Il Battesimo nel Giordano ha rivelato che Gesù è il Figlio di Dio, la seconda persona della Trinità. Giovanni Battista l’ha visto e ne ha reso testimonianza. Alla Trasfigurazione, sul monte Tabor, i tre apostoli, Pietro, Giacomo e Giovanni, hanno visto Gesù risplendere nella sua Gloria divina. Accanto a Lui c’erano due grandi testimoni che avevano visto questa stessa Gloria durante l’Antica Alleanza. Nel giorno della Trasfigurazione essi compaiono per attestare che si tratta di quella stessa Luce, di quello stesso Dio.

Mosè ed Elia stanno lassù, sul monte, come ce lo rappresenta l’icona della festa, e riescono a sostenere la Luce di Dio che mai tramonta, perché durante la vita terrena sono stati, insieme ad Isaia, le uniche persone a cui Dio, dopo la caduta, abbia concesso di vederlo. Elia è sceso dal cielo sul monte Tabor per contemplare Dio fattosi uomo, mentre Mosè, riunitosi con la morte ai suoi antenati, rappresenta coloro che aspettano la venuta di Cristo negli Inferi. Mosè personifica la legge. Con lui Elia viene in nome dei profeti a rendere testimonianza alla divinità di Cristo che è il compimento della Legge e dei Profeti. Al contrario, i tre apostoli riversi per terra fanno parte dell’umanità ancora viva. Nonostante il loro sbigottimento, alla vista del Cristo glorioso si sentono colmi di gioia e vorrebbero fermare questo istante, ma questo non era possibile perché era troppo presto e non erano ancora pronti per l’eternità. Dovevano passare con Cristo attraverso la morte per rivederlo glorioso dopo la Risurrezione.
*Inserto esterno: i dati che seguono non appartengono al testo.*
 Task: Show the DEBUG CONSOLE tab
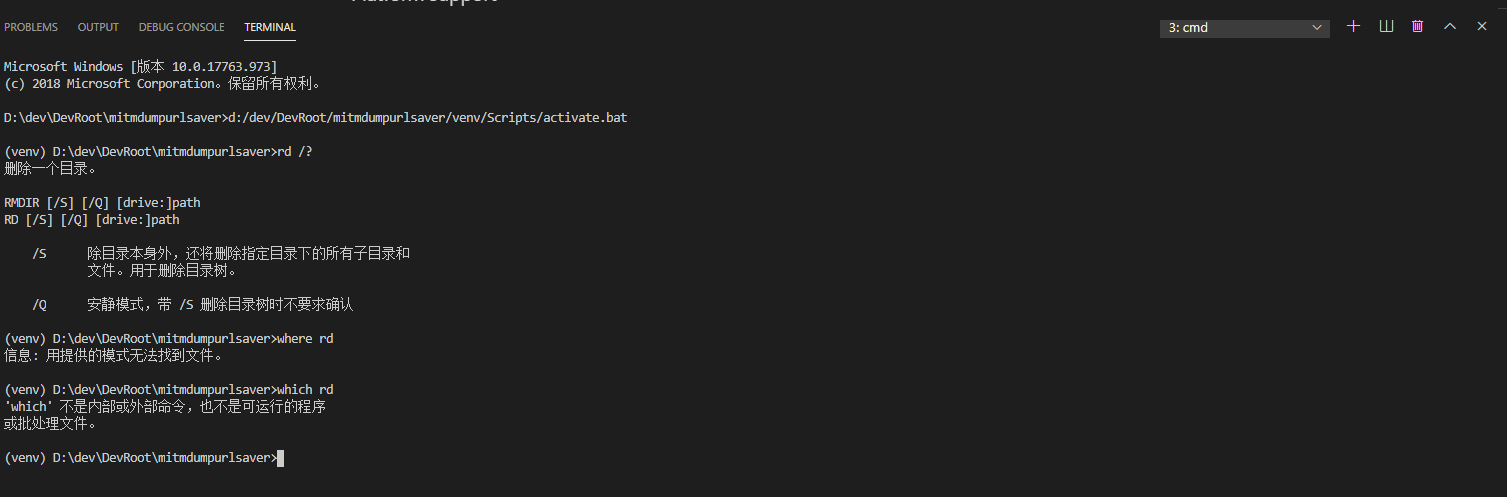182,27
L’ultimo versetto del racconto evangelico parla di una nuvola luminosa che avvolge gli apostoli, e dalla quale essi sentono una voce proclamare: “Questo è il Figlio mio, che io amo. Ascoltatelo!”. E’ la voce del Padre, la voce che aveva sentito S. Giovanni Battista al momento del battesimo di Gesù nel Giordano. La nuvola luminosa è lo Spirito Santo che avvolge e protegge gli apostoli, perché senza la presenza e l’illuminazione dello Spirito Santo l’uomo non può contemplare la Gloria di Dio. La trasfigurazione è una Teofania come il Battesimo di Cristo. Come San Giovanni anche gli apostoli hanno avuto la rivelazione dell’unico Dio in tre persone.
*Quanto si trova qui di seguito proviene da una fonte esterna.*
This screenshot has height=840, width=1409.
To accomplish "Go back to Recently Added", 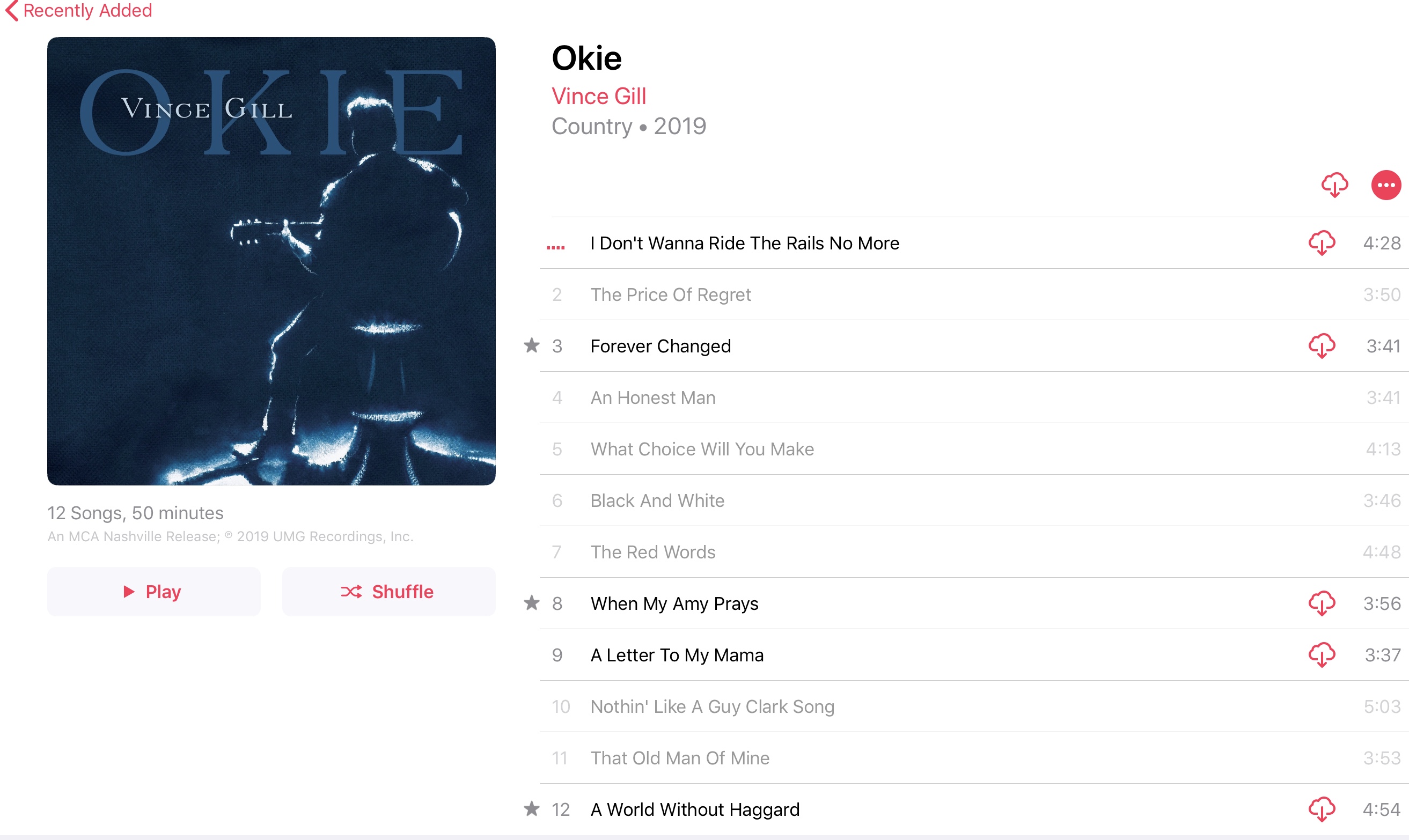I will pos(79,11).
Il significato generale di questa sublime festa è riassunta in un breve versetto, tratto dall’esperinòs: “In questo giorno, sul Tabor, il Cristo trasformò la natura oscurata di Adamo. Avendola illuminata, la divinizzò”. La semplicità di queste poche parole, come quelle del racconto evangelico, hanno una profondità straordinaria. Come in ogni avvenimento della vita del Cristo e come in ogni festa, qui si ha un compimento e, insieme, una prefigurazione. Questi due elementi appaiono con altrettanta evidenza e forza anche a Pasqua. La Trasfigurazione di nostro Signore Gesù Cristo trasferisce l’esistenza umana nella dimensione gloriosa, mostrando ai tre apostoli vivi dinanzi ai due profeti defunti l’attualità illuminata del passato e dell’avvenire. La Trasfigurazione rivela così il senso intimo del cristianesimo: Il Dio-uomo mostra loro l’uomo divinizzato.